Linux operating system (support for Windows is planned, see https://github.com/brian-team/brian2cuda/issues/225)
NVIDIA CUDA GPU with compute capability 3.5 or larger
CUDA Toolkit with
Python version 3.6 or larger
Brian2: Each Brian2CUDA version is compatible with a specific Brian2 version. The correct Brian2 version is installed during the Brian2CUDA installation.
We recommend installing Brian2CUDA in a separate Python environment, either using a “virtual environment” or a “conda environment”. If you are unfamiliar with that, check out the Brian2 installation instructions.
To install Brian2CUDA with a compatible Brian2 version, use
python -m pip install brian2cuda
Use the install command together with the
python -m pip install --upgrade brian2cuda
This will also update the installed Brian2 version if required.
When you encounter a problem in BrianCUDA, we will sometimes ask you to install Brian2CUDA’s latest development version, which includes changes that were included after its last release.

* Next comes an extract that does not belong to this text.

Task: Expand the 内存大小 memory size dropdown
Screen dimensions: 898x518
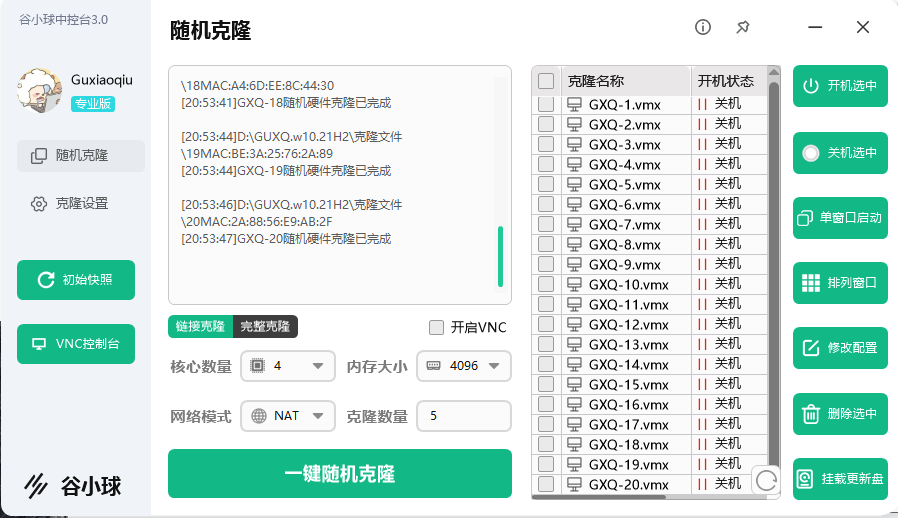Action: click(x=463, y=366)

We regularly upload the latest development version of Brian2CUDA to PyPI’s test server. You can install it via:
python -m pip install --upgrade --pre -i https://test.pypi.org/simple/ brian2cuda
Note that this requires that you already have a compatible Brian2 version and all of its dependencies installed.
If you have
git installed, you can also install directly from github:
python -m pip install git+https://github.com/brian-team/brian2cuda.git
If you want to either contribute to Brian’s development or regularly test its
latest development version, you can directly clone the git repository at github
(https://github.com/brian-team/brian2cuda) and then run
pip install -e
/path/to/brian2cuda, to install Brian2CUDA in “development mode”. As long as
the compatible Brian2 version doesn’t change, updating the git repository is in
general enough to keep up with changes in the code, i.e. it is not necessary to
install it again. If the compatible Brian2 versions changes though, you need to
manually update Brian2.
Brian2CUDA tries to automatically detect your CUDA toolkit installation and choose the newest GPU on your system to run simulations. To test if this detection and your installation were successful, you can run this test simulation:
import brian2cuda brian2cuda.example_run()
If the automatic CUDA and GPU detection fails or you want to manually change it, read Configuring the CUDA backend.
If you have the pytest testing utility installed, you can run Brian2CUDA’s test suite:
import brian2cuda brian2cuda.test()
This runs all standalone-comatible tests from the Brian2 test suite and additional Brian2CUDA tests (see the Brian2 developer documentation on testing for more details) and can take 1-2 hours, depending on your hardware. The test suite should end with “OK”, showing a number of skipped tests but no errors or failures. If you want to run individual tests instead of the entire test suite (e.g. during development), check out the Brian2CUDA tools directory.